The objective of this step is to reduce the raw quartz into a size suitable for the fusion method and machinery to be utilized. Natural quartz undergoes a series of size reduction steps such as crushing and milling (ball milling or roll milling). Quartz is very brittle in nature, which makes comminution quite easy. Afterwards, the particle size is analyzed and larger grains are separated.
In this stage, thermal energy is used to break the strong silicon-oxygen bond. With increasing temperature, more bonds are broken and result in the less viscous flow of quartz. After shaping and cooling to its final form, the ordered crystalline structure of SiO2 molecules is converted into a vitreous, amorphous structure and metastable form of quartz.
Depending on the desired purity level and end use application, the natural quartz may be homogenized and formed through the following fusion methods:
Electric fusion
This method produces an industrially known Type I quartz glass. Electric fusion method is used if a high level of purity and low hydroxyl (OH) content (> 1 ppm – 30 ppm) is to be obtained. The quartz glass with low OH content produced from this method has high infrared transmission, but aesthetically pleasing bubbles and drawing lines are present in the glass surface. The starting material is natural quartz grains, and may be subject to the following production modes:
Continuous Mode: The quartz sand is continuously fed on top of a refractory metal crucible column which contains an electric heating device. The internal chamber of the crucible is maintained at a dry and vacuum-sealed atmosphere to keep the melted quartz from reacting with the refractory material. After passing through the hot crucible column, melted quartz is collected in an orifice located at the bottom of the column in which it is shaped and cut into plates, tubes and rods. This method is suitable for high volume manufacturing.
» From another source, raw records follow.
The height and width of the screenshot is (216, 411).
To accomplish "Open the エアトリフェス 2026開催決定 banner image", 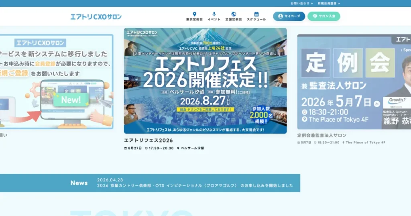I will pos(205,80).
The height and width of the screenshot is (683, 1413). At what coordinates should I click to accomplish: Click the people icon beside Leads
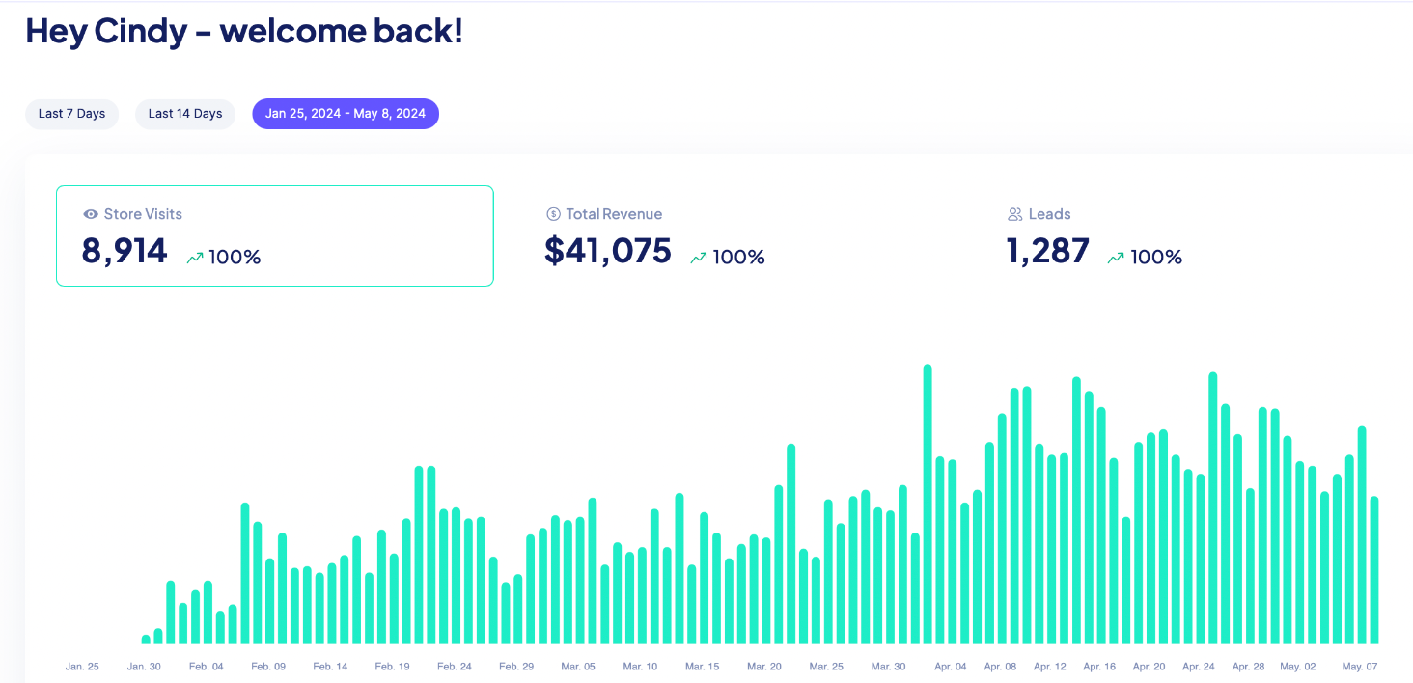coord(1015,214)
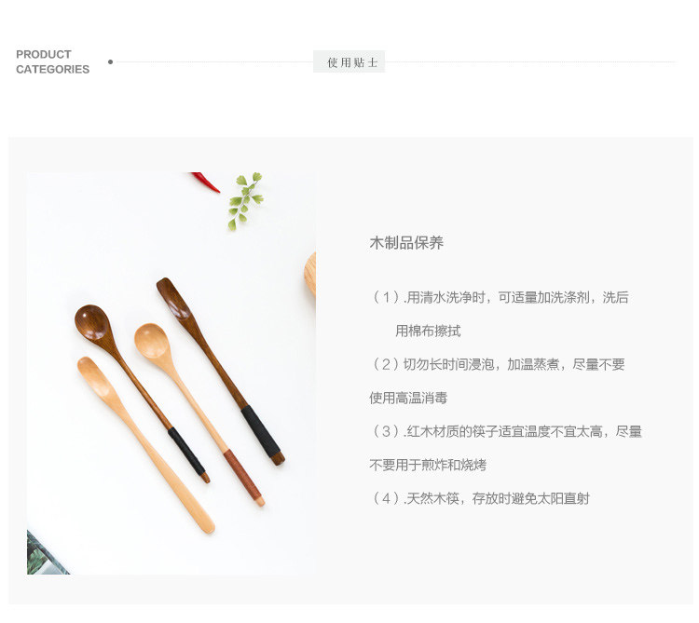Viewport: 699px width, 623px height.
Task: Select the dark round wooden spoon head
Action: coord(92,322)
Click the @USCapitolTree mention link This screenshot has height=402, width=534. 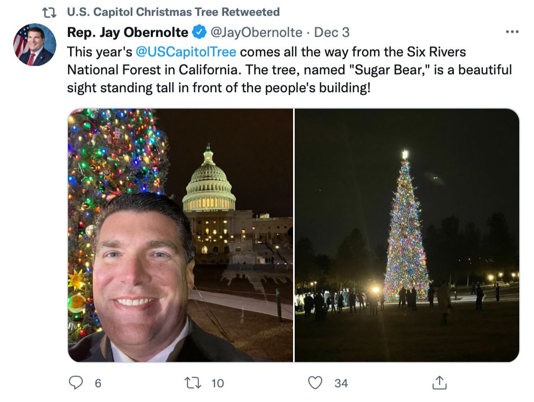coord(186,52)
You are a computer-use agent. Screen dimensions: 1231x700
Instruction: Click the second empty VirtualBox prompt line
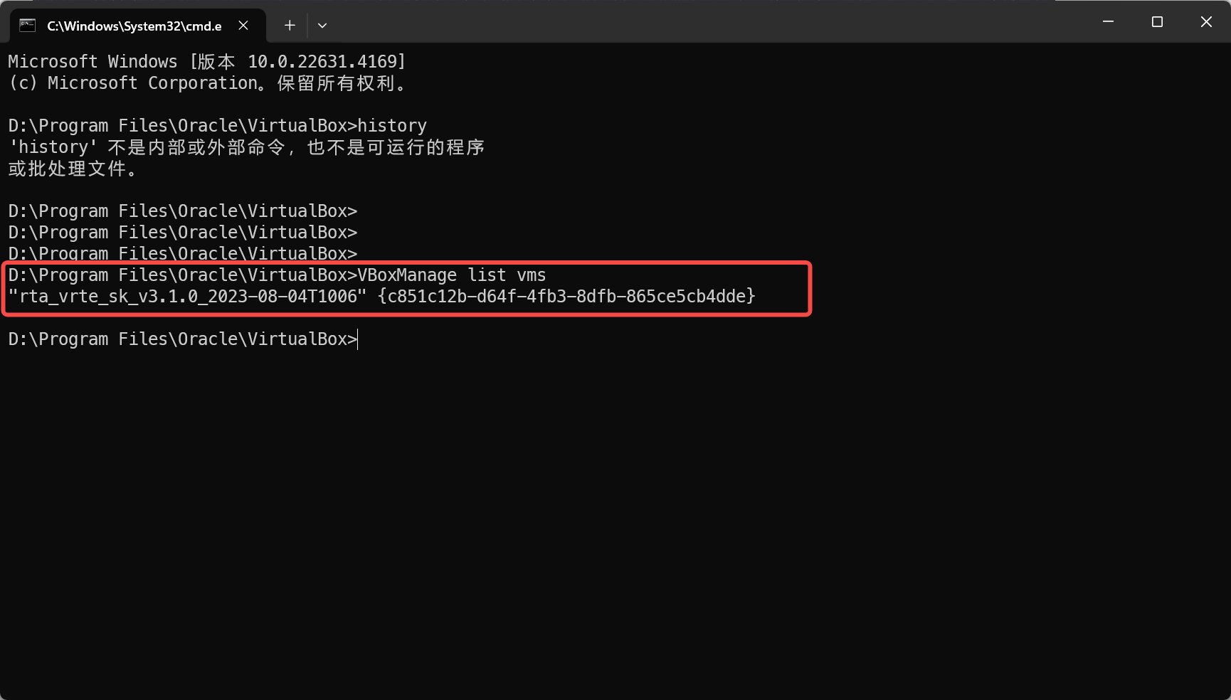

Batch or Boule Mode: Large quantity of quartz is placed inside a refractory-lined vacuum chamber which also contains an electric heating device. After the quartz is fused, the viscous melt is collected and shaped into its final form. This method is used to create quartz glass with more sophisticated shapes and details.
Flame Fusion
In this method, a natural quartz or a synthetic precursor can be a starting material. Natural quartz passes through a chamber with a high temperature hydrogen/oxygen (H2/O2) flame until the starting material is fused. If silicon tetrachloride (SiCl4), a gaseous synthetic precursor, is to be used, it is made to react with the H2/O2 flame. The viscous melt is deposited in a refractory-lined vacuum chamber, collected slowly by a die at the bottom of the container, and shaped to its final form. Due to its direct contact with H2/O2 flame, this method produces quartz crucible with 150-200 ppm OH content from natural quartz and up to 1000 ppm for synthetic silica.
Glass produced from crystal quartz through flame fusion is classified as Type II, and from synthetic precursor as Type III. Type III synthetic silica glass is a product of a chemical reaction. The combustion of silicon tetrachloride gives synthetic quartz and leaves environmentally toxic byproducts, chlorine, and hydrochloric acid.
Natural quartz or a synthetic precursor may be the starting material for this method. Quartz glass produced from the combustion of a synthetic precursor in plasma flame is known as Type IV.
Electric Arc Fusion
The quartz sand is melted in an electric arc furnace. The resulting glass ingots are crushed and molded; the formed parts are dried and sintered. In this method, the quartz glass produced is white and opaque and does not generally belong to any types of quartz glass. However, it is comparable to transparent quartz in terms of purity level.
Shaping and Finishing Processes
A manufacturer can process quartz glass just like any other kinds of glass.